• TASK GOAL:
Continue the email about measurement scales in EML, picking up after its last sentence.

• EXTRACT TO READ:
^^^^^^^^

Measurement scale in EML

Fri Feb 18 17:07:27 PST 2005

Dear John,

Sorry for the delayed response.  I found myself nodding in agreement as 
I read through Peter's response.  As Peter mentioned, we did extensively 
debate the issue you raised and Wilkinson's papers specifically during 
the development of EML 2 drafts (you can read the emails on the list 
archives), so I wanted to clarify some of our motivation.  We all agree 
there are many measurement scale classifications, that the Stevens 
typology has its limitations, and that the Stevens typology does not 
truly distinguish what one *can* do with the data in an analysis.

That said, we had a very specific and pragmatic reason for including the 
typology in EML: it is the simplest well-known classification that 
allowed us to distinguish the types of additional information that 
should be associated with each attribute.  So, for example, we felt it 
was inappropriate to provide a 'unit' for a categorical variable (units 
and other properties only apply to quantities).  We also wanted to be 
able to distinguish when one should provide the definititions for 
categories (such as "P = phosphorus treatment, Z = no treatment"), which 
are inappropriate for numerical quantities.  The list of properties for 
each attribute was important to get from the original data provider, so 
we wanted to make some of the fields required (e.g., we wanted unit to 
be required for numerical quantities).  These desires led us to the need 
to classify attributes into groups that allowed us to apply the right 
set of requirements on the additional information (such as units).

^^^^^^^^

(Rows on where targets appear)
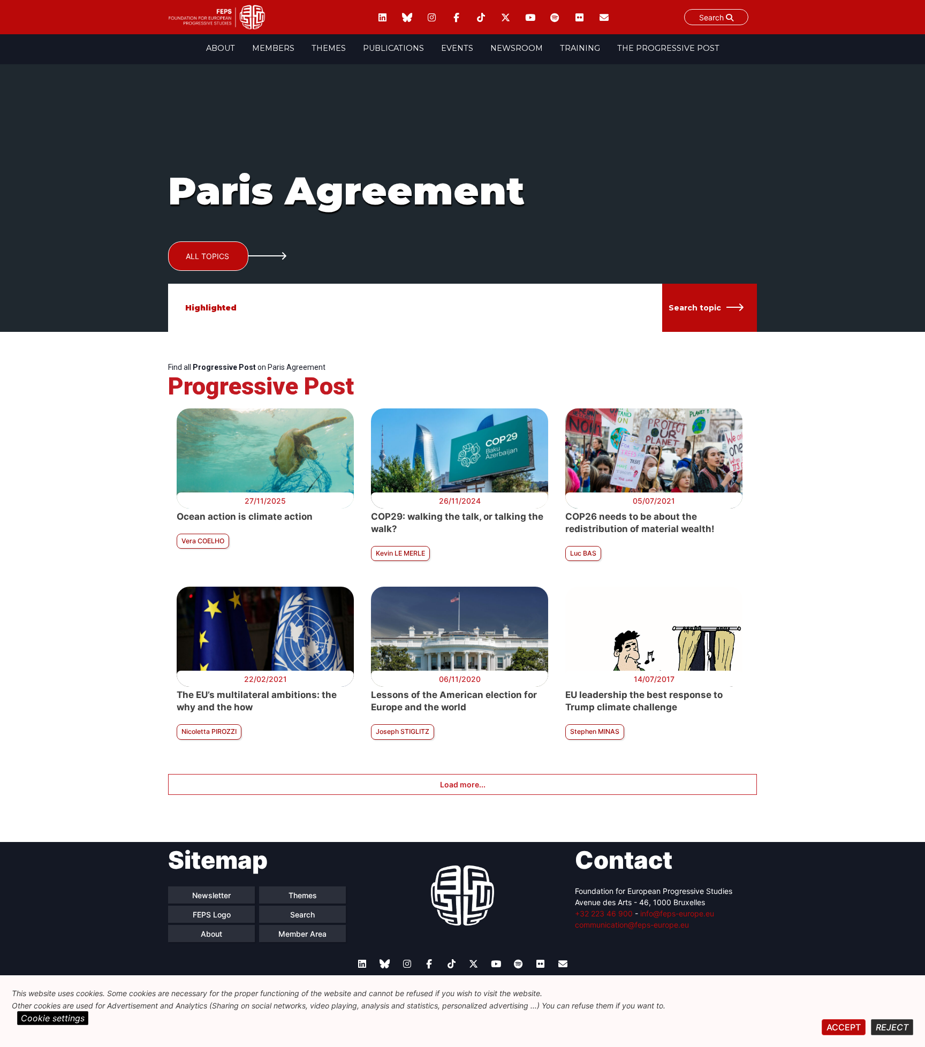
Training (580, 48)
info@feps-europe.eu (677, 913)
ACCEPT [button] (844, 1027)
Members (273, 48)
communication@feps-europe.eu (632, 924)
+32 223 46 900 (604, 913)
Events (457, 48)
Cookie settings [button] (53, 1018)
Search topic (695, 308)
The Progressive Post (668, 48)
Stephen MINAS (594, 731)
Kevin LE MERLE (400, 553)
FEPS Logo (212, 914)
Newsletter (211, 895)
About (220, 48)
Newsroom (516, 48)
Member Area (302, 933)
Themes (329, 48)
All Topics (207, 256)
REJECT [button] (892, 1027)
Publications (393, 48)
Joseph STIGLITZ (402, 731)
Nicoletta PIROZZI (209, 731)
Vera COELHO (202, 541)
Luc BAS (583, 553)
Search (712, 17)
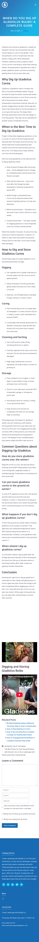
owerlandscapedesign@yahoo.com (17, 925)
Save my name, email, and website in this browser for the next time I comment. (19, 807)
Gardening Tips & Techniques (15, 746)
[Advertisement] (19, 621)
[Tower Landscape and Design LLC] (5, 5)
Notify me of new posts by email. (16, 819)
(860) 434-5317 (10, 923)
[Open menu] (3, 899)
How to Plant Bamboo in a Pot (18, 729)
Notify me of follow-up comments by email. (20, 814)
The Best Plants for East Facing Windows (19, 749)
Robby (25, 31)
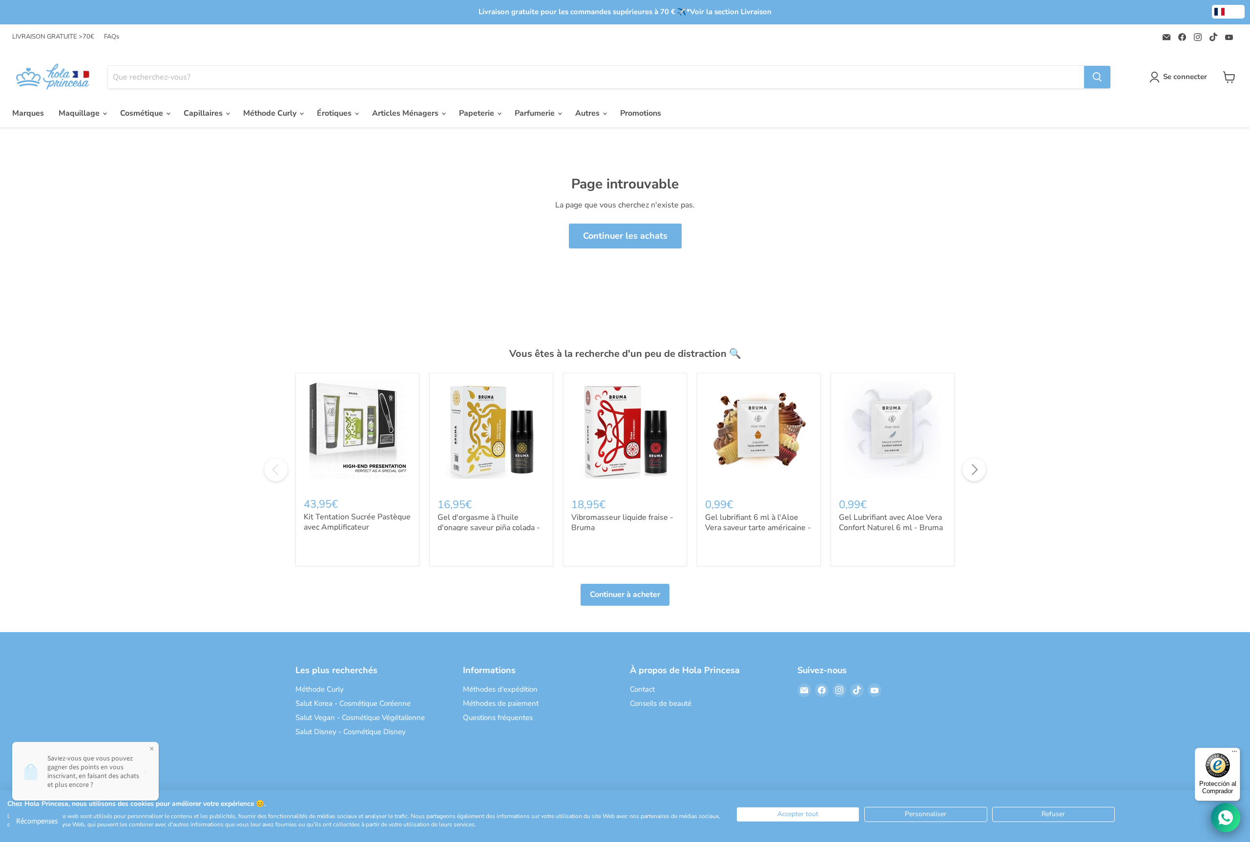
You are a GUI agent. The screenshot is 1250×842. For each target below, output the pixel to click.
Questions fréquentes (498, 717)
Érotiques (335, 113)
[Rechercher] (1097, 77)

^^^^^^^^

• FINAL RESULT:
Stevens typology was standard, broadly understood, and had about the 
right level of granularity.  With the addition of datetime, which is an 
entirely other can of worms that we debated ad-nauseum, we thought the 
typology would serve us nicely in distinguishing which information 
should be provided.  But to be clear, that we ask the metadata provider 
to classify attributes and provide the different additional information 
depending on the measurementScale in no way limits the analysis of the 
data by a later user.  People can anlyse the data any way they see fit 
-- we just want to make sure that if the original collector thought that 
a particular variable had unit 'meter' that this information was 
recorded correctly.

With more experience, I now think we could probably have done with one 
fewer measurement scales.  In particular, the difference between 
interval and ratio is subtle, and the domain specification for them is 
the same -- they both are numeric quantities with units and precision, 
etc.  This seems to be where almost all of the confusion over 
measurement scale arises.  At this point, we could probably get away 
with 4 measurement scales:
   * nominal
     -- information provided defines meaning of categories
   * ordinal
     -- information provided defines meaning of categories and
        order of values
   * numeric (includes interval and ratio)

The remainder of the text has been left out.